As a higher proportion of hospital services are billed to Medicaid because of expansion, there are not enough private payments to boost back profits. This is especially true in rural areas without a large patient base to draw from. Thankfully, as non-expansion states have resisted calls to expand, they have not suffered from this shift in payers from private insurance to Medicaid as expansion states have.

Because Medicaid does not pay enough to cover hospital costs, hospitals in most states have Medicaid shortfalls. That is, the difference between hospital payments from Medicaid and the cost of providing services to patients enrolled in Medicaid.

Key Findings

  • Medicaid does not pay enough to cover hospitals’ costs, meaning hospitals need to make up for the shortfall by charging private payers more.

  • In expansion states, hospitals’ Medicaid shortfalls have reached $22.3 billion, increasing by 117 percent since 2013.

  • If non-expansion states were to expand, their hospitals’ Medicaid shortfalls would more than double, from $6.3 billion to $13.2 billion.

  • Non-expansion states should continue to say no to Medicaid expansion, and expansion states should work to roll it back.

Financial Struggles

Several hospitals, especially in rural areas, have recently closed and more are at risk of closing. Another argument made for Medicaid expansion is that it financially helps hospitals, especially rural hospitals. But the data from expansion and non-expansion states does not bear this out.

The more people that are shifted from private insurance to Medicaid, the higher the Medicaid shortfalls, and the lower hospital profits. Hospitals are learning that you cannot become solvent by providing more and more services below cost. This is a surefire way to bankruptcy, not solvency. Nobody would call offering goods or services below cost a successful long-term business plan.

Reality has born this out, with a broad range of hospitals in expansion states closing across the country. In the South, Arkansas’s Crittenden Regional Health had a nearly $7 million surplus before expansion but soon closed after profits turned to losses. In the West, California’s Colusa Regional Medical Center also saw its profits turn to losses soon after expansion and was forced to close. In the Midwest, Illinois’s Westlake Hospital managed a surplus before expansion but by 2019 was operating at a nearly $7 million loss and was forced to close its doors.

Expansion Would Double Shortfalls

Expansion would more than double the Medicaid shortfalls for hospitals in those states, the equivalent of losing nearly 100,000 hospital jobs

Bottom Line

This evidence is clear that any further expansion would only harm the bottom lines of more hospitals by doubling the Medicaid shortfall in any state that chooses to expand. States that have not expanded should continue to avoid the Medicaid trap and those that have expanded should roll it back. 

This was one of the easiest “I Told You So” advance predictions in history.

Best of all, we have a decade of data to prove it thanks to ten states that resisted the trap.

About to Get Much Worse

Thanks to mass immigration, rather the failure to stop it, things are about to get much worse.
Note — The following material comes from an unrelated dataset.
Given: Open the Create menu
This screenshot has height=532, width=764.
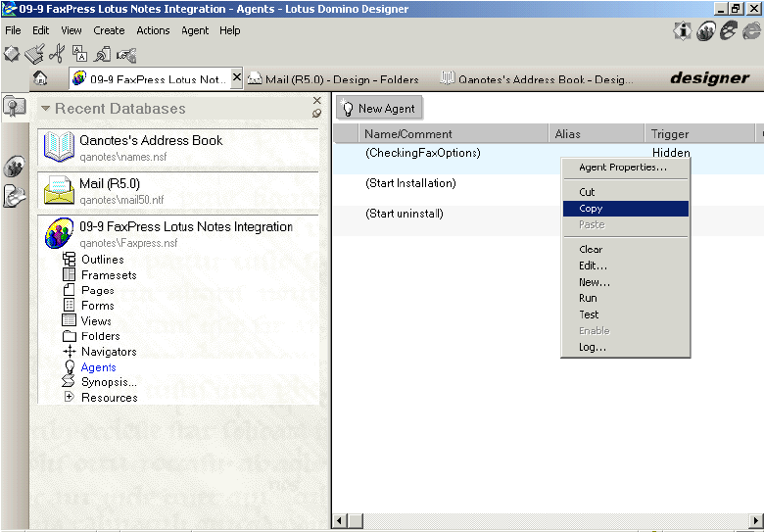Looking at the screenshot, I should tap(109, 30).
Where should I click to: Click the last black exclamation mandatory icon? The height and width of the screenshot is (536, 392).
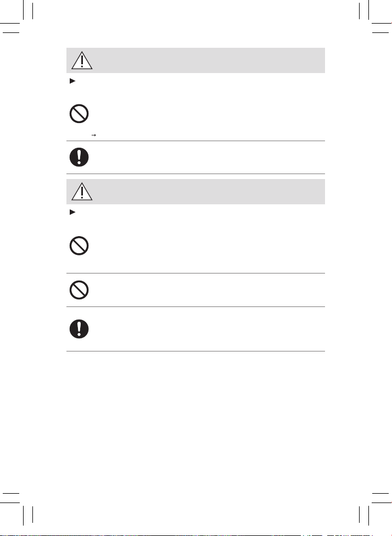[79, 329]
Denver provides the perfect example.

Please note Denver Health at “Critical Point” as 8,000 Migrants Make 20,000 Emergency Visits

The Denver hospital system is turning away local residents because it is flooded with migrant visits.
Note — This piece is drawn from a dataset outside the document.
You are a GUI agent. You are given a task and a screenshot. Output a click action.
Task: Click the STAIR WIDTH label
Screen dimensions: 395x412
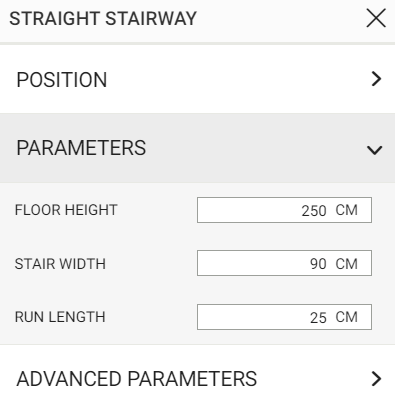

Denver Health has treated more than 8,000 migrants who lack legal documentation in the past year, totaling about 20,000 visits, according to Steven Federico, MD, a pediatrician at the health system.

The majority of these patients are coming from Venezuela and arrive needing treatment for chronic and communicable diseases after making the difficult journey.
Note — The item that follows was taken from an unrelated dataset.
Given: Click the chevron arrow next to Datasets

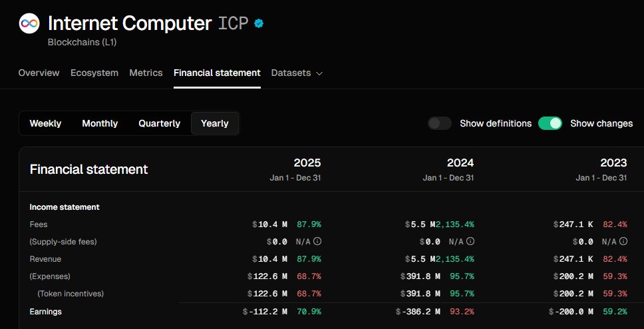Looking at the screenshot, I should click(319, 73).
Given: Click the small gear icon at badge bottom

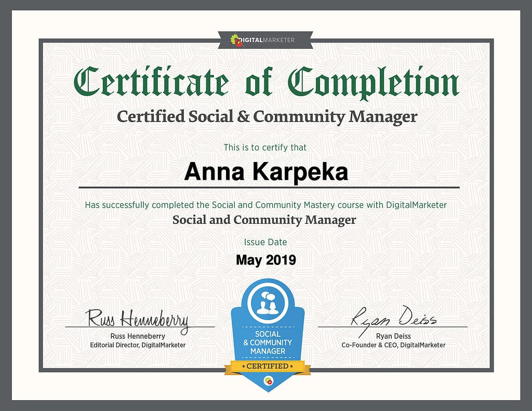Looking at the screenshot, I should click(268, 381).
In 2020, the health system had about $60 million in uncompensated care costs. Last year, costs sprung to $136 million, a quarter of which came from caring for non-Denver residents.

Obama claimed Medicaid expansion would pay for itself.

Whenever you hear that claim please run. Free government handouts are never free and most often backfire completely.

Congratulations to Alabama, Florida, Georgia, Kansas, South Carolina, Tennessee, Texas, Wisconsin, and Wyoming for avoiding the Obamacare expansion trap.

The rest of the states need to reconsider the Faustian bargain they entered.